Saved data entries:
•••

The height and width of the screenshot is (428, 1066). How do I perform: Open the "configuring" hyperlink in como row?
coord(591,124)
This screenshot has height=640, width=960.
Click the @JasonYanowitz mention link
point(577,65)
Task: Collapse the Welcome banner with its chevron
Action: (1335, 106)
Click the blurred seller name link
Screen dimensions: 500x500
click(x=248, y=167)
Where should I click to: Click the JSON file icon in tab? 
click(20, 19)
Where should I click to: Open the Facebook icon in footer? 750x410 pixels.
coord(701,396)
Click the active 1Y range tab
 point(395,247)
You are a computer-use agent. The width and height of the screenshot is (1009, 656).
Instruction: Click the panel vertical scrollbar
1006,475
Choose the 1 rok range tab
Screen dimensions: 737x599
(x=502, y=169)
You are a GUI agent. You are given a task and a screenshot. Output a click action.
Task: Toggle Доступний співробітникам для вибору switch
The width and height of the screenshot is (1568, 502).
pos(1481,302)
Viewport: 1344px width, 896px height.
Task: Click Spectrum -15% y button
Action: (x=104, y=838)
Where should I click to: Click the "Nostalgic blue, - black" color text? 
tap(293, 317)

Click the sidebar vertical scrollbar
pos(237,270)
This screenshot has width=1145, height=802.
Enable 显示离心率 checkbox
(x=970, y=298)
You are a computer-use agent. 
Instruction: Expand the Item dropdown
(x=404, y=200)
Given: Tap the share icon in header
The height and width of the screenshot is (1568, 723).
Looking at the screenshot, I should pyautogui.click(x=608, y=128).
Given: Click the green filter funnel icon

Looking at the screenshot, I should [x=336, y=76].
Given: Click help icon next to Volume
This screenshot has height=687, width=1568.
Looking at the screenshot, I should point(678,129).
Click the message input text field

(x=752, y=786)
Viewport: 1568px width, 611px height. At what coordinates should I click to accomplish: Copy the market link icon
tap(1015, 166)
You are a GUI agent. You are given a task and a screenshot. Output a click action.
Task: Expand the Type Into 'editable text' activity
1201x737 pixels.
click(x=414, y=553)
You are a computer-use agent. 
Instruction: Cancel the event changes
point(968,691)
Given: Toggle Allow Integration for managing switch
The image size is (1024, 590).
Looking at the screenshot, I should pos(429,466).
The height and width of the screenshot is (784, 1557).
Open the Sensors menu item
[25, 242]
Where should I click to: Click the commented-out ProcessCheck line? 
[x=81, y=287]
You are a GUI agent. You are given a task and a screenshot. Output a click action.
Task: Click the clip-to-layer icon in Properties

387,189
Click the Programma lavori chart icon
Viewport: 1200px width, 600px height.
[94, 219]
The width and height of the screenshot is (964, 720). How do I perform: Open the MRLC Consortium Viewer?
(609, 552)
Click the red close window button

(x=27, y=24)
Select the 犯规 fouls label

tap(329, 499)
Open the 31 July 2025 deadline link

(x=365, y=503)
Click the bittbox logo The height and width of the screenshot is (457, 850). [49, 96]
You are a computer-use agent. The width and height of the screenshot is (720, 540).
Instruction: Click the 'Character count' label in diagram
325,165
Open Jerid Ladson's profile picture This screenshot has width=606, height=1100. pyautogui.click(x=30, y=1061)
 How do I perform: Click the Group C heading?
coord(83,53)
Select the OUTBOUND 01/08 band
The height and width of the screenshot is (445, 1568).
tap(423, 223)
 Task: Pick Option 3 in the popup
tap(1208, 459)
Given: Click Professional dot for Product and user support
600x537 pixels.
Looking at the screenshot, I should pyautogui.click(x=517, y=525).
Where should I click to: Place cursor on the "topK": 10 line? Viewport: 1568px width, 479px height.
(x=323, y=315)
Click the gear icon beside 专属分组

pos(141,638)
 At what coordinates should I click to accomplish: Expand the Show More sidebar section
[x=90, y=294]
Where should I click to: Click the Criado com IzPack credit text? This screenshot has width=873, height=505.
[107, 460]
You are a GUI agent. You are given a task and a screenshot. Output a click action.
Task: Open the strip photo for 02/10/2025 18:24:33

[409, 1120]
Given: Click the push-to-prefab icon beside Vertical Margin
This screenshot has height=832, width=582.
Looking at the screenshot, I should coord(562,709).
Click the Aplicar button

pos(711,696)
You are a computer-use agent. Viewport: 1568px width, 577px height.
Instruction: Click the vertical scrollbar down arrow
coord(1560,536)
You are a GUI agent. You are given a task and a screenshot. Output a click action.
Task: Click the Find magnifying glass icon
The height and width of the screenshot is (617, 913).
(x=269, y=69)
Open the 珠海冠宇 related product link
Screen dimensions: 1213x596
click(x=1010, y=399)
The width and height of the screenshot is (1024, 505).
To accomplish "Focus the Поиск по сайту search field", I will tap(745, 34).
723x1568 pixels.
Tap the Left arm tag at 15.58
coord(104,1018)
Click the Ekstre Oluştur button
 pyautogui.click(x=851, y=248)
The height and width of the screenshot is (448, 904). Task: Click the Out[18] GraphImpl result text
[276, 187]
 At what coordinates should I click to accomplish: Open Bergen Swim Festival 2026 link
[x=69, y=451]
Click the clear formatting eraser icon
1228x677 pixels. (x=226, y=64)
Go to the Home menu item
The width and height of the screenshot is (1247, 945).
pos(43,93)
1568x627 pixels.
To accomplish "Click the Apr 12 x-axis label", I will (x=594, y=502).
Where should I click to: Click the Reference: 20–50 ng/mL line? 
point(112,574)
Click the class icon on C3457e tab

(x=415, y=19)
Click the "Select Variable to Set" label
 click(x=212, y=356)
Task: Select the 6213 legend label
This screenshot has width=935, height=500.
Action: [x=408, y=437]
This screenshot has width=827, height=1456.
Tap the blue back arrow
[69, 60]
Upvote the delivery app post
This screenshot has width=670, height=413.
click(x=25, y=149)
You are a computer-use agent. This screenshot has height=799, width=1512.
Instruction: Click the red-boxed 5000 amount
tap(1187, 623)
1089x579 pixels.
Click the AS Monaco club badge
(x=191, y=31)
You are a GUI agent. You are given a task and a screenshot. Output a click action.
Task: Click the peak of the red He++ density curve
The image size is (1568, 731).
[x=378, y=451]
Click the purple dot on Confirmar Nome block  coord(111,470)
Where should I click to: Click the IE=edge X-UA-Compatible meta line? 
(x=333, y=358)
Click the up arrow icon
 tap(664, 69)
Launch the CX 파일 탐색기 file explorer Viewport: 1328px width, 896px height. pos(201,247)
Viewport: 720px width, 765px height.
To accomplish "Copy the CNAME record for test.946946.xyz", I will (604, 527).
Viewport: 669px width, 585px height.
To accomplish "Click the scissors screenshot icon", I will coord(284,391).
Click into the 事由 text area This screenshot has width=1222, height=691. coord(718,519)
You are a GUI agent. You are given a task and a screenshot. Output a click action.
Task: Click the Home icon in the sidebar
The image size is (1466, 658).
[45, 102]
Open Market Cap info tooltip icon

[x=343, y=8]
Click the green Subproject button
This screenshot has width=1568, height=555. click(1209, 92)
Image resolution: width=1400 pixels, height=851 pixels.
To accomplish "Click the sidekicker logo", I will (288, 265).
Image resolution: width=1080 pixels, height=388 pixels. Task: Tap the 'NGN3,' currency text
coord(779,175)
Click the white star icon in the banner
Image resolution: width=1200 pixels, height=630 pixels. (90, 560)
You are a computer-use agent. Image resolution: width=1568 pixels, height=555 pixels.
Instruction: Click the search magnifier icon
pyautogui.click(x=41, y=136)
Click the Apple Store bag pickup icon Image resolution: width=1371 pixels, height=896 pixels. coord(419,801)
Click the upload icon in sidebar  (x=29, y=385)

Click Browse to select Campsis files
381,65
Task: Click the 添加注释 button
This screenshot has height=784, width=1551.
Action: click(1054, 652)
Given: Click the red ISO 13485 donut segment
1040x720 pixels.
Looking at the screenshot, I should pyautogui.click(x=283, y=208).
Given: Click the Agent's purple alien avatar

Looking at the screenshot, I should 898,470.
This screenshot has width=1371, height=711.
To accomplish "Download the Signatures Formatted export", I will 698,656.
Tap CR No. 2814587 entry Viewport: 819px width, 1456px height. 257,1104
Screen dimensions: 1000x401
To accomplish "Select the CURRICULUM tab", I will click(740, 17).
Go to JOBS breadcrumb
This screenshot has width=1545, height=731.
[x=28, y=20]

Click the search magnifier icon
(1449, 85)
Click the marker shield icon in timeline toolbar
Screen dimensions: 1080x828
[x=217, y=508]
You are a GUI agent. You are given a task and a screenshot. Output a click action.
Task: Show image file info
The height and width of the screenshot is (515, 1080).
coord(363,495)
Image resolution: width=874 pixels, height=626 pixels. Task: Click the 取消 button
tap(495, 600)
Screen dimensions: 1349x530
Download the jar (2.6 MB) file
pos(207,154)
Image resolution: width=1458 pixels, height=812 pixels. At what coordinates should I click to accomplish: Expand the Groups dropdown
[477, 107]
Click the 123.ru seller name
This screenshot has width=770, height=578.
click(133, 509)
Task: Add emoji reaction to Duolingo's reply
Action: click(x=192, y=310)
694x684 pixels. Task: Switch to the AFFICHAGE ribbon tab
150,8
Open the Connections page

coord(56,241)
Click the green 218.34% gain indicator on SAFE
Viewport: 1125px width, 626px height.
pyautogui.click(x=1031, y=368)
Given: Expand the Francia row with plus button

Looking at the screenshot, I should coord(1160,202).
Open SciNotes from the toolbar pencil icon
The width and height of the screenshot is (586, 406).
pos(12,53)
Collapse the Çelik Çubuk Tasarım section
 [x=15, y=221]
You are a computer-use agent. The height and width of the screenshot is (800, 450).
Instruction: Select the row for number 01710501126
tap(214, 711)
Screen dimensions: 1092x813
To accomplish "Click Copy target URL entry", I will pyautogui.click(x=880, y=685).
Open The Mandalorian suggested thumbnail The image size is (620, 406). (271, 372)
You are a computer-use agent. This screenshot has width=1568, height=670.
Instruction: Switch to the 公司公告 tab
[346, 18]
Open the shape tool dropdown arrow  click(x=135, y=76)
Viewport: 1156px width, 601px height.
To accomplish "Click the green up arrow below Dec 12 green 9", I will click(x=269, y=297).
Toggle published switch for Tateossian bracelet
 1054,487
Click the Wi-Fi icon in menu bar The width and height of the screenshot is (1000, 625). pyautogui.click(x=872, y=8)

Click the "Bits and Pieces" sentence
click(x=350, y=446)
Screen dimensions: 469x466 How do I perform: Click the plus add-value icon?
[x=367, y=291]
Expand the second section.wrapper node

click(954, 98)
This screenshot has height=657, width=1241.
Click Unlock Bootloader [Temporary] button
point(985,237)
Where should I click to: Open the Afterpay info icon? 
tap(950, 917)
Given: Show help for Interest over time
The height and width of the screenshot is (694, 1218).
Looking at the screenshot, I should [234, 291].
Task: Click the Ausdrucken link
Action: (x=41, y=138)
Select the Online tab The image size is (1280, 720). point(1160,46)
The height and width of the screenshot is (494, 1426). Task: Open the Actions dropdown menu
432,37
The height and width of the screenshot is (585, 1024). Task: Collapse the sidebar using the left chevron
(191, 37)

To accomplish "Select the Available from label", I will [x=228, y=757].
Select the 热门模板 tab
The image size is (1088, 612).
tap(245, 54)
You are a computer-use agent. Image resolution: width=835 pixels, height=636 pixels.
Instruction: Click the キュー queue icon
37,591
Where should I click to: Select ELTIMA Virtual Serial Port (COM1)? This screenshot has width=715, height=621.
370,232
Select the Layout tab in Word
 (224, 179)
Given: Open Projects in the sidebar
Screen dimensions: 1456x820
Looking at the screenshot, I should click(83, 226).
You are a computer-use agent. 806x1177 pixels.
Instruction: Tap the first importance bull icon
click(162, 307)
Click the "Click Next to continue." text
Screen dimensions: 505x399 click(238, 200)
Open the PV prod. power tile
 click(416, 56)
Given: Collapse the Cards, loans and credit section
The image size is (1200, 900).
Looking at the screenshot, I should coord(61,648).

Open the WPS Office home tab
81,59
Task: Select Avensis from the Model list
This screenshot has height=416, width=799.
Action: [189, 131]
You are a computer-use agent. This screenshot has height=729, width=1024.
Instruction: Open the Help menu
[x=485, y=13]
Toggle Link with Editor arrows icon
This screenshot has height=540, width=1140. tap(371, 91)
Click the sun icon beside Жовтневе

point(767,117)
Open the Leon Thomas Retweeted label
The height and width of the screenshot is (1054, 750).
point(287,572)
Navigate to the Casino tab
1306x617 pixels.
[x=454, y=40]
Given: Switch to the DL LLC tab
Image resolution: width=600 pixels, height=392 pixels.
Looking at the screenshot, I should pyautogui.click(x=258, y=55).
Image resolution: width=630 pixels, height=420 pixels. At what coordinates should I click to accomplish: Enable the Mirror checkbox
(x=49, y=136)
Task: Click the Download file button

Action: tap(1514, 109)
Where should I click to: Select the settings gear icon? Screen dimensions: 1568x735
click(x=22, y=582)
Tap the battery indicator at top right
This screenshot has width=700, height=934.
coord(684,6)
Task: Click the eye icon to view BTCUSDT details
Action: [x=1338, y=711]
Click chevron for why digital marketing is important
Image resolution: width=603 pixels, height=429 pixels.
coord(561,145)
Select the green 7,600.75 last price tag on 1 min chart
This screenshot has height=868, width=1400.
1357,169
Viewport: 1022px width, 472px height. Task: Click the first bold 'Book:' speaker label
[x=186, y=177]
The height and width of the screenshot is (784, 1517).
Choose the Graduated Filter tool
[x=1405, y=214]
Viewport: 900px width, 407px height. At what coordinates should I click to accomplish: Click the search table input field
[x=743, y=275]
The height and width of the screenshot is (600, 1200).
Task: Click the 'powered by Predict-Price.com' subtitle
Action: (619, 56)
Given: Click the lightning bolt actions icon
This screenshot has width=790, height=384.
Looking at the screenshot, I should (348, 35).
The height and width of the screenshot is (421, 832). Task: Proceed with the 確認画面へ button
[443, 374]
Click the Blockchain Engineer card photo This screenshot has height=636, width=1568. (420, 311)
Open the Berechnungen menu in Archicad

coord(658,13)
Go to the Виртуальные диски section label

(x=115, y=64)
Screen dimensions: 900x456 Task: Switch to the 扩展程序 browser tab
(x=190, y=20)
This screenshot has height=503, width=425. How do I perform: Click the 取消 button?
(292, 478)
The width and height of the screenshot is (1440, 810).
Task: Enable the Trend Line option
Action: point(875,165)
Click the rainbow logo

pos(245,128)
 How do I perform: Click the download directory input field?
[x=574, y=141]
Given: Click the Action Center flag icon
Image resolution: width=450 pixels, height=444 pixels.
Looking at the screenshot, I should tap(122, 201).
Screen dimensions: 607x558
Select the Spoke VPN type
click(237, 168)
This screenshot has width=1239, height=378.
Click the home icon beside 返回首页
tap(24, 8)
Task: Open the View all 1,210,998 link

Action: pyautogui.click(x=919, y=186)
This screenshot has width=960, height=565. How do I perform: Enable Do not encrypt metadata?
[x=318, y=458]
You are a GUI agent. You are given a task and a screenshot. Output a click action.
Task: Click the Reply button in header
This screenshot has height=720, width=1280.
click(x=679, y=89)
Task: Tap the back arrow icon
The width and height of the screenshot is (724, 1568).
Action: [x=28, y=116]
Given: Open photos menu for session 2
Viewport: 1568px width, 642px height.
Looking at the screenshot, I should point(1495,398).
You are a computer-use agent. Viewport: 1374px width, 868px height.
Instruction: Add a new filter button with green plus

•••

▶ Task item
An exact copy of the lines above between the line holding "Screen dimensions: 469x466" and the line holding "Given: Open Projects in the sidebar", inclusive, is the whole answer.

▶ Exercise result
Screen dimensions: 469x466 How do I perform: Click the plus add-value icon?
[x=367, y=291]
Expand the second section.wrapper node

click(954, 98)
This screenshot has height=657, width=1241.
Click Unlock Bootloader [Temporary] button
point(985,237)
Where should I click to: Open the Afterpay info icon? 
tap(950, 917)
Given: Show help for Interest over time
The height and width of the screenshot is (694, 1218).
Looking at the screenshot, I should [234, 291].
Task: Click the Ausdrucken link
Action: (x=41, y=138)
Select the Online tab The image size is (1280, 720). point(1160,46)
The height and width of the screenshot is (494, 1426). Task: Open the Actions dropdown menu
432,37
The height and width of the screenshot is (585, 1024). Task: Collapse the sidebar using the left chevron
(191, 37)

To accomplish "Select the Available from label", I will [x=228, y=757].
Select the 热门模板 tab
The image size is (1088, 612).
tap(245, 54)
You are a computer-use agent. Image resolution: width=835 pixels, height=636 pixels.
Instruction: Click the キュー queue icon
37,591
Where should I click to: Select ELTIMA Virtual Serial Port (COM1)? This screenshot has width=715, height=621.
370,232
Select the Layout tab in Word
 (224, 179)
Given: Open Projects in the sidebar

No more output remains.